A striking stat about the CBOE Volatility Index provides yet more testimony to the anomalous quiet seen in the equity market.
In all the sessions since Jan. 4, the index known as the VIX (^VIX) has not risen above 13.28. The VIX hasn't previously stayed below 13.5 for as many straight sessions since before the financial crisis.
"The markets are literally gorging on risk, and the VIX tells that story," Max Wolff, strategist at 55 Capital, wrote to CNBC on Thursday.
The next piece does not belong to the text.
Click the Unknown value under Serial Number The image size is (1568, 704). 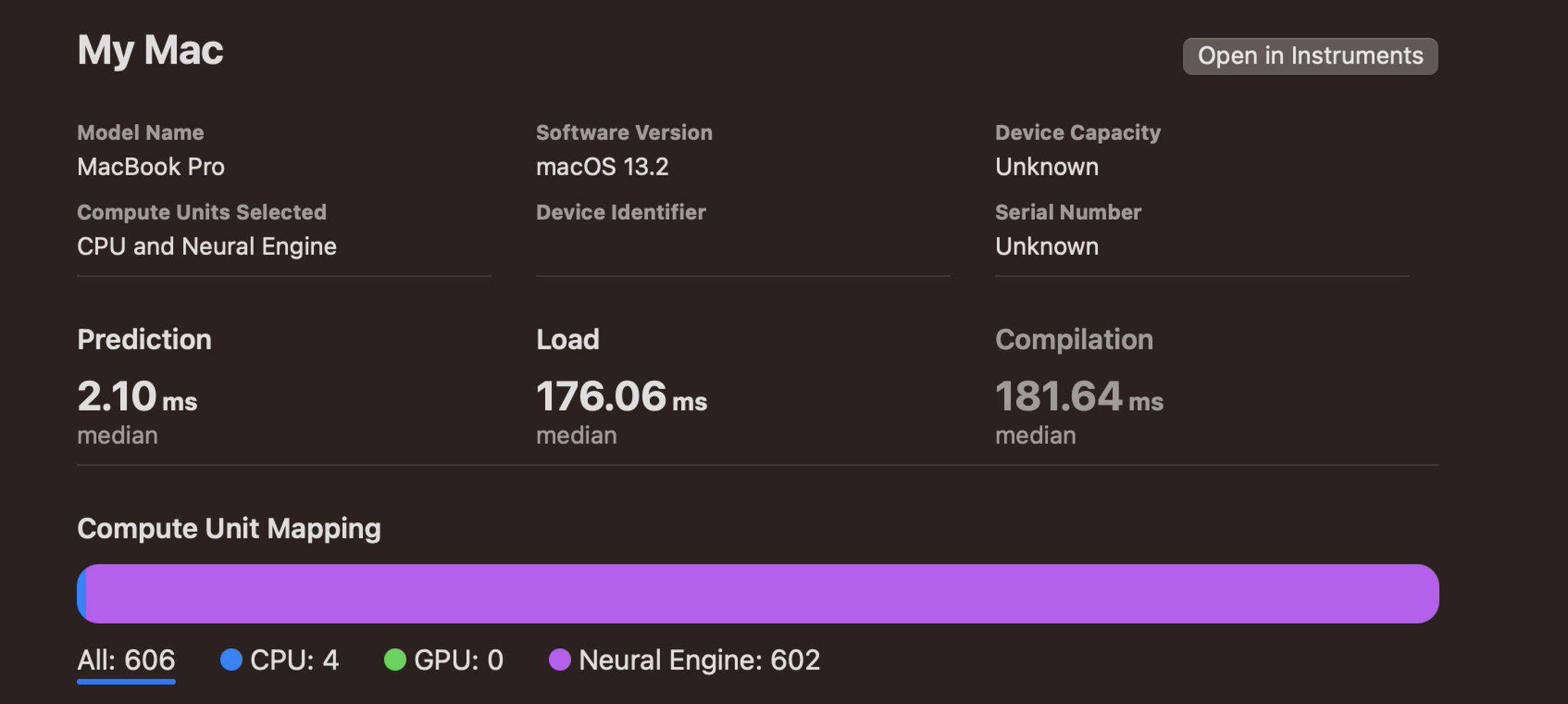click(1047, 246)
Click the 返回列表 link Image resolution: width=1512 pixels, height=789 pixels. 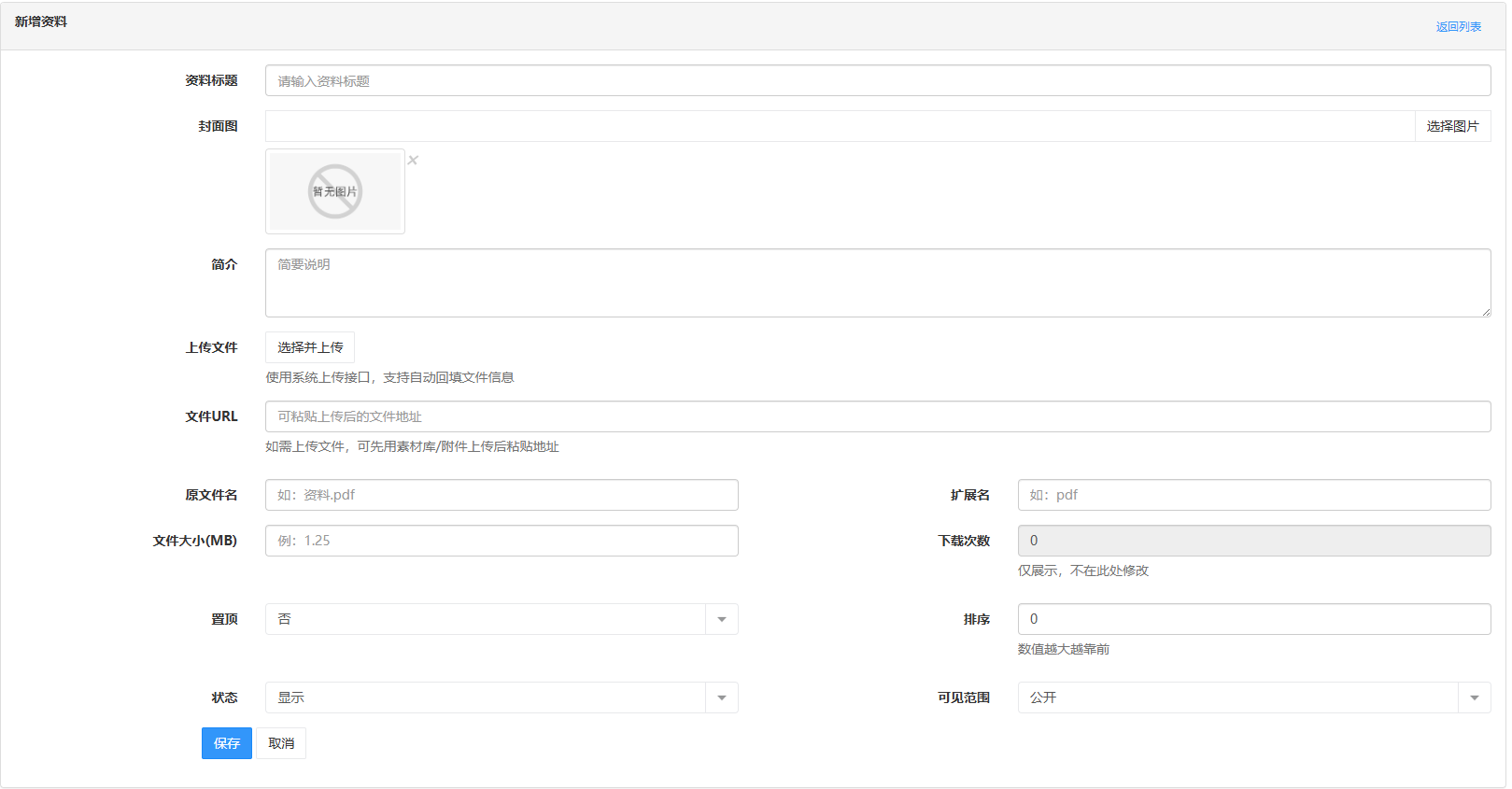[x=1458, y=27]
The VIX uses the prices of options on the S&P 500 (^GSPC) to measure the magnitude of expected moves over the following 30 calendar days. Since index options are more commonly used to hedge against downside than to speculate on upside, the VIX often sheds light on investor demand for so-called portfolio insurance, thus making it a common gauge of short-term market fear.
While the daily level of the VIX can be affected by several different factors, the message sent by a VIX that steadfastly refuses to budge above 13.5 is: no fear here.
The VIX is said to be mean-reverting, meaning that when low it tends to rise, and when high it tends to fall. Yet traders shouldn't take the recent low levels of the VIX as a surefire sign that a spike must be around the corner.
Through Friday's close, the index has gone 46 sessions without breaking above 13.5. The last time it did so, the index didn't stretch above that level for another 68 sessions, staying below 13.5 from the middle of September 2006 to the end of February 2007.
Some use the VIX as a "contrarian" indicator, meaning that they take low levels on the index as a sign of potential complacency and thus of an increased chance of a market drop.
Yet Ari Wald, head of technical analysis at Oppenheimer, doesn't see it quite that way.
"What we're seeing is a characteristic of a very healthy bull market," Wald said Thursday on CNBC's " Trading Nation ." "You can't sell stocks when the VIX is low, because historically, during bull markets, you tend to see a low VIX throughout the advance."
Indeed, the technical analyst found that "the forward returns on the S&P 500 are generally higher when the VIX is below 15 than above it."
The low VIX is just one sign of an unusually temperate market environment. Through Friday, the S&P 500 has gone 103 days without a 1 percent daily drop.